MOTIFS DE LA DECISION
Sur les dépens du jugement critiqué
Aux termes du premier alinéa de l'article 696 du code de procédure civile, « la partie perdante est condamnée aux dépens, à moins que le juge, par décision motivée, n'en mette la totalité ou une fraction à la charge d'une autre partie ».
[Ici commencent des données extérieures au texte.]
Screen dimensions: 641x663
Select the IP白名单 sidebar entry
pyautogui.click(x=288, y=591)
Il précise en son second alinéa que « les conditions dans lesquelles il peut être mis à la charge d'une partie qui bénéficie de l'aide juridictionnelle tout ou partie des dépens de l'instance sont fixées par les dispositions de la loi n° 91-647 du 10 juillet 1991 et du décret n° 2020-1717 du 28 décembre 2020 ».
L'article 42 alinéa 1er de la loi n° 91-647 susvisée dispose que, « lorsque le bénéficiaire de l'aide juridictionnelle est condamné aux dépens ou perd son procès, il supporte exclusivement la charge des dépens effectivement exposés par son adversaire, sans préjudice de l'application éventuelle des dispositions de l'article 75 ».
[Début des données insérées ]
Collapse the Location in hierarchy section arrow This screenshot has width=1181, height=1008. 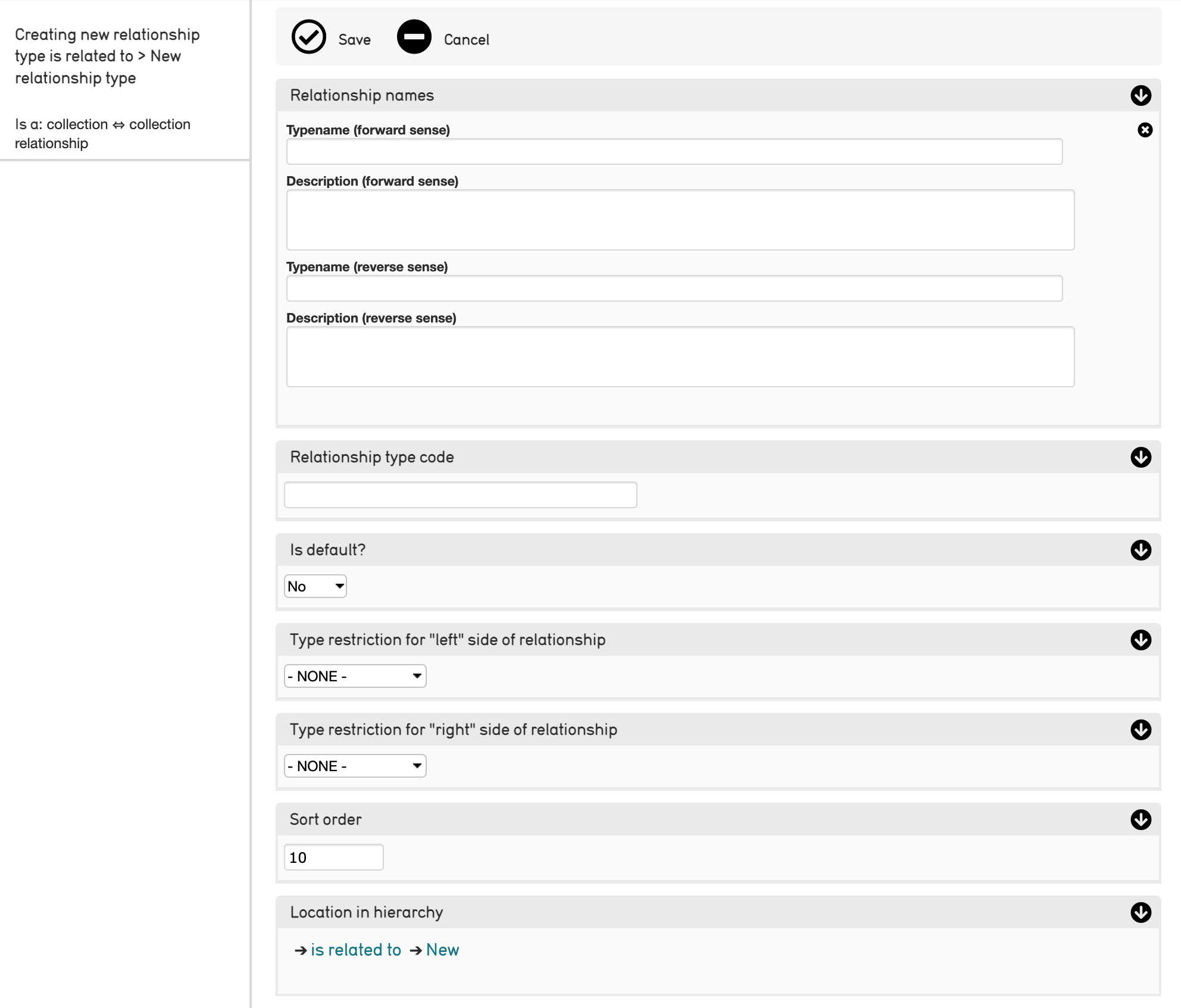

Le deuxième alinéa de ce même article offre toutefois au juge la faculté de laisser, même d'office, une partie des dépens à la charge de l'Etat.
Il ressort de ces dispositions que, si le bénéficiaire de l'aide juridictionnelle totale condamné aux dépens doit supporter la charge des dépens exposés par son adversaire, il n'est en revanche pas tenu de rembourser au Trésor public les sommes exposées par l'Etat au titre de l'aide juridictionnelle qui lui a été accordée.
Or, en application de l'article 40 de la loi n° 91-647 précitée, la partie bénéficiaire de l'aide juridictionnelle est dispensée de l'avance et de la consignation des frais afférents aux instances, procédures ou actes pour lesquels elle a été accordée, en ce compris les frais d'expertise judiciaire.
En l'espèce, Mme [L] démontre avoir reçu attribution de l'aide juridictionnelle par décision du 30 mars 2022 (pièce 2).
Elle produit en outre l'ordonnance du 11 octobre 2022 (pièce 3) par laquelle le juge des référés du tribunal judiciaire de Cambrai a ordonné l'expertise dont la charge des frais est contestée, précisant que les frais de cette mesure d'instruction devaient être avancés par le Trésor public, eu égard à l'aide juridictionnelle dont bénéficiait Mme [L].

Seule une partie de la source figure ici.